#### [Required work]
Repeat the listing exactly. Do not carry over any pictures.

#### [Provided data]

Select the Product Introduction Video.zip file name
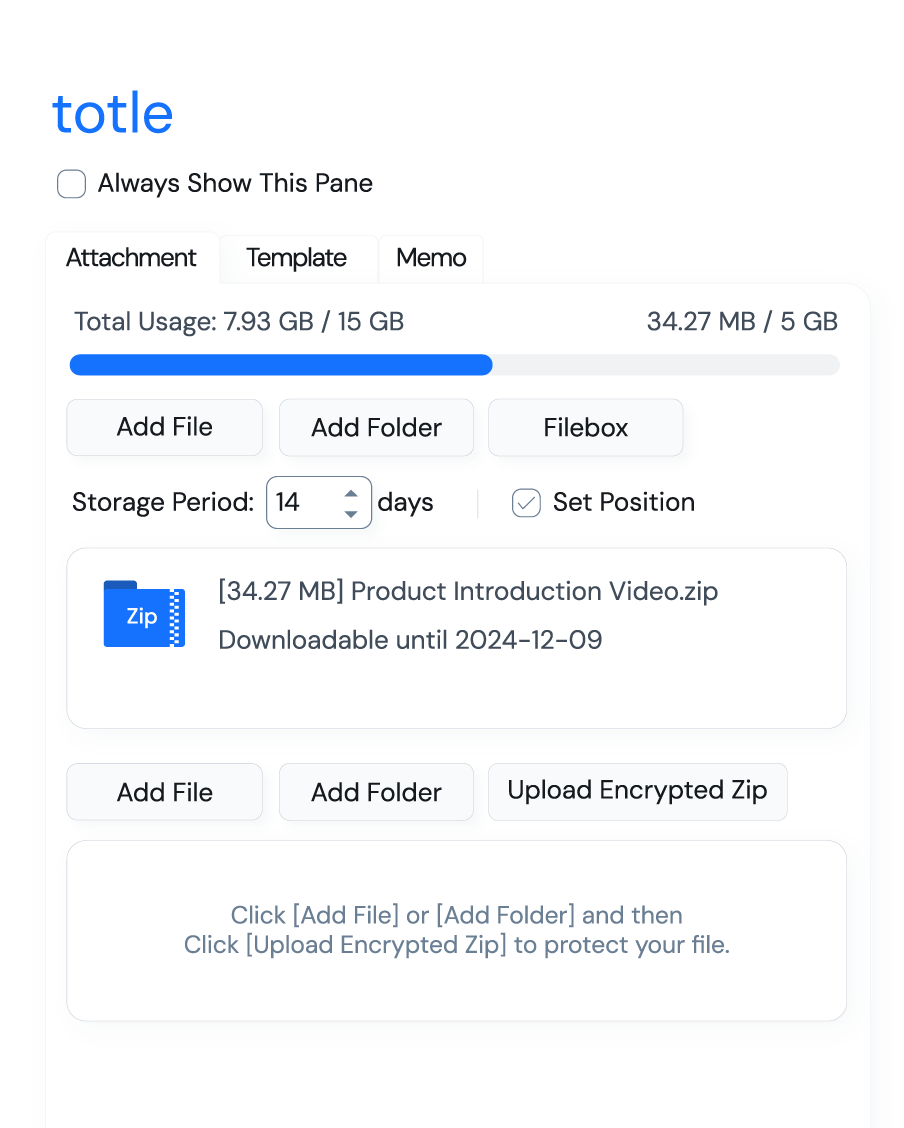pyautogui.click(x=468, y=591)
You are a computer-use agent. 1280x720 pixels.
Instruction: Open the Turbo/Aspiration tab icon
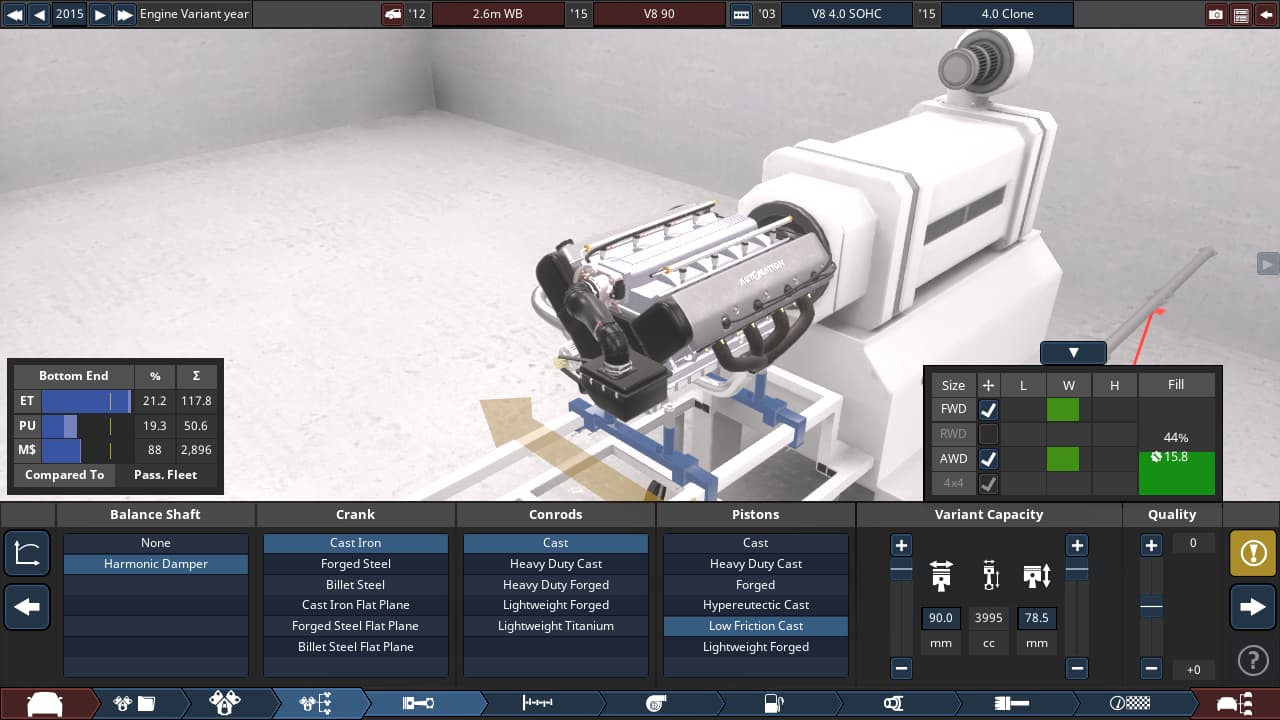tap(656, 703)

#### [Exercise output]
Select the Product Introduction Video.zip file name
pyautogui.click(x=468, y=591)
You are a computer-use agent. 1280x720 pixels.
Instruction: Open the Turbo/Aspiration tab icon
tap(656, 703)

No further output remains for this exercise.